Dans le deuxième cas, des dispositifs IdO ont été remis à certains patients, dont on a enregistré et noté l’activité. À partir des données fournies aux équipes médicales, les patients se sont vu attribuer des points qui pouvaient être utilisés comme de l’argent. Un niveau de dépenses de soins de santé de référence a été établi pour chacun des patients qui utilisaient le dispositif IdO et pour ceux qui formaient le groupe témoin. Au bout d’un an, on a calculé l’augmentation des dépenses de soins de santé par rapport à la situation de référence. Les données ont fait apparaître qu’en moyenne, les dépenses induites par les patients qui avaient utilisé les dispositifs IdO représentaient 56 % des dépenses du groupe témoin, soit une économie de 50 000 JPY par patient. Parmi les patients les plus âgés, l’économie s’est montée à 90 000 JPY.
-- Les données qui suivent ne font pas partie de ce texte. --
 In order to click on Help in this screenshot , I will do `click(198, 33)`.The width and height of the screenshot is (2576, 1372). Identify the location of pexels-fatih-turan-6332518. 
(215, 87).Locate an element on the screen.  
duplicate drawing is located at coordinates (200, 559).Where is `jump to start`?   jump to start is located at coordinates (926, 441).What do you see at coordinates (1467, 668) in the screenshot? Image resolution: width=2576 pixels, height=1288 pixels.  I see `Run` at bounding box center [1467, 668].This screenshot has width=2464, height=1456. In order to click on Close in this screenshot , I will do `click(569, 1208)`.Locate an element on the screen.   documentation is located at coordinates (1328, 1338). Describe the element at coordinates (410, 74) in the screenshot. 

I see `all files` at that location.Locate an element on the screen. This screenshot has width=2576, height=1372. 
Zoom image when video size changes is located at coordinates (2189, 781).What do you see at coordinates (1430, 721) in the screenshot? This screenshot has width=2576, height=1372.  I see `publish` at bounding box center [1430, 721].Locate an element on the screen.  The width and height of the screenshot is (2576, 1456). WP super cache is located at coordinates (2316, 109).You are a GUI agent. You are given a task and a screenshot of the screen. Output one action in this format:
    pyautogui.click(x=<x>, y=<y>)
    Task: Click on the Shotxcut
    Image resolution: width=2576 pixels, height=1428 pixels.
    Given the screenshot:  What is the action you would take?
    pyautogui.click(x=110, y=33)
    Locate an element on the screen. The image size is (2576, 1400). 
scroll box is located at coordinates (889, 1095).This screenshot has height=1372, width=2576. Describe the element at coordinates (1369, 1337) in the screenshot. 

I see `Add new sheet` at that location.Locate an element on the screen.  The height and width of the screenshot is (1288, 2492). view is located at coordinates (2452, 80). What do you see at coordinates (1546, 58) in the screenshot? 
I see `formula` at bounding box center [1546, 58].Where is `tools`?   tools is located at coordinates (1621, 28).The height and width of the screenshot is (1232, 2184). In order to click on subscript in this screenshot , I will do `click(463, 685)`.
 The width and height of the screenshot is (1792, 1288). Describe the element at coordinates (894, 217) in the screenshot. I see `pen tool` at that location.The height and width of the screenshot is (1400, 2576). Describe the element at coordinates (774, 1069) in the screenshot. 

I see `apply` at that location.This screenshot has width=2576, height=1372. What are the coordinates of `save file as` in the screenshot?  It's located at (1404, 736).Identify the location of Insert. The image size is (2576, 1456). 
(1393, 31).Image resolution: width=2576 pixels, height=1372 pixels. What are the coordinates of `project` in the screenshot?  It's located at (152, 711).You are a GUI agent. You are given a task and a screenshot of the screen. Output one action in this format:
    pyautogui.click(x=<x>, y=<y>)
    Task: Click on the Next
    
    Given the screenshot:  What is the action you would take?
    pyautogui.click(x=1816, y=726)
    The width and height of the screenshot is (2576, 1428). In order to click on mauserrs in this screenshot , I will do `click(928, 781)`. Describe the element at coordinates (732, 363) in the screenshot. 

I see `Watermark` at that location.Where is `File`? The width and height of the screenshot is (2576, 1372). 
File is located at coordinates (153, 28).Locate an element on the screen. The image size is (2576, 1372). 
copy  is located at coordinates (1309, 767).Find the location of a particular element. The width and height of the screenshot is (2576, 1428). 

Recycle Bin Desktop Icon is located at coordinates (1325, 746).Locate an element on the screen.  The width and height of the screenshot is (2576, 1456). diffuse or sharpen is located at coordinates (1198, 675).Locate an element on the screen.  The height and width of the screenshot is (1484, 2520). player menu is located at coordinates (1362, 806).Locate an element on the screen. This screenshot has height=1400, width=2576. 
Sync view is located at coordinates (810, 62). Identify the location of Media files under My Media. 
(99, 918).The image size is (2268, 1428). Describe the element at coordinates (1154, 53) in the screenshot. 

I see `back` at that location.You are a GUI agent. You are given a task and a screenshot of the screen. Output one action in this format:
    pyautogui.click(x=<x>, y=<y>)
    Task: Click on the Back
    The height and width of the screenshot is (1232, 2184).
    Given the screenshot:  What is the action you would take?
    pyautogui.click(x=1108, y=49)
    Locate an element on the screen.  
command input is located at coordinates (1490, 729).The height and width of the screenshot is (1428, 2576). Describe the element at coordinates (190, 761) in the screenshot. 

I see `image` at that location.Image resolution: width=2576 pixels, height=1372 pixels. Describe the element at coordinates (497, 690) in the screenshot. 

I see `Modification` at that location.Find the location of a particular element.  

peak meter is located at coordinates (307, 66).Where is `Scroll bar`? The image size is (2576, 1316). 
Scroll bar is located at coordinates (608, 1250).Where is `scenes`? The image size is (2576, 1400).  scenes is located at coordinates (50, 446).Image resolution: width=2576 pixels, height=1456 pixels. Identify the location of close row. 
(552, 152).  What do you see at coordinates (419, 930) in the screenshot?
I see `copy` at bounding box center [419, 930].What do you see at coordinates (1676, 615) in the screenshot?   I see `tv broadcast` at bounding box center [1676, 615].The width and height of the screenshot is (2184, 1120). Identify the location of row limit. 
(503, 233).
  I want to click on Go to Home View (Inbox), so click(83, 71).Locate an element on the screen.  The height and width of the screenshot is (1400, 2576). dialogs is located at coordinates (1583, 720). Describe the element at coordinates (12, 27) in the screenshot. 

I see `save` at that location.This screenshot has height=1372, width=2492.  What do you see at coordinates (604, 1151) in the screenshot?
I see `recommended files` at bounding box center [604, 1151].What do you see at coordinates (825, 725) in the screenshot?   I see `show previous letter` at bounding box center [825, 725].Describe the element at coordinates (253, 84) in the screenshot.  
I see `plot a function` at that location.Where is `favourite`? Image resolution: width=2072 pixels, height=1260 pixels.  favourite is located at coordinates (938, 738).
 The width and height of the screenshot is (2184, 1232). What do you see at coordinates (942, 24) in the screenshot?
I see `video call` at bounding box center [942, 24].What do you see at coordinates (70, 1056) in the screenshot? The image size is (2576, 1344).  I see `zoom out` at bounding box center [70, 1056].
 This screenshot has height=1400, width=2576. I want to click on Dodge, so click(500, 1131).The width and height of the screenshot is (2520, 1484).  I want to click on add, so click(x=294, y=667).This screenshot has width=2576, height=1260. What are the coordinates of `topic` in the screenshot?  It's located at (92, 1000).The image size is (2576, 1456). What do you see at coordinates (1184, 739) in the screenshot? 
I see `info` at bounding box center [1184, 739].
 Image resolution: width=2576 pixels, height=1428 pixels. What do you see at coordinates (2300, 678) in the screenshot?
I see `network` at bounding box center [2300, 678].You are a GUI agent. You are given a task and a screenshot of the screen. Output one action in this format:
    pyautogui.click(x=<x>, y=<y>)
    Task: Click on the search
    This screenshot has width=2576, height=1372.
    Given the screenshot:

Source : Conseiller auprès du ministère des Affaires internes et des Communications, Japon (2019), « Is evidence contributing to public accountability? Evidence from Japan ».
Au Portugal, le Portail pour la transparence des services de santé3 et le Portail pour la transparence de la justice4 permettent d’accéder librement aux données relatives aux performances de chaque secteur. En outre, à l’échelon municipal, le Portail pour la transparence municipale5 fournit des données et des tableaux de bord détaillés sur l’utilisation locale des fonds publics et le niveau de performance des services assurés. Au Danemark, l’office national de statistique6 offre une plateforme commune pour la publication des données relatives aux performances du pays. Ce dispositif présente notamment des données sur l’efficacité de l’action publique. Au Royaume-Uni, une norme de service impose à tous les services de publier des données sur leurs performances, mais ces données ne permettent pas toujours de savoir dans quelle mesure les objectifs initiaux du service ont été atteints.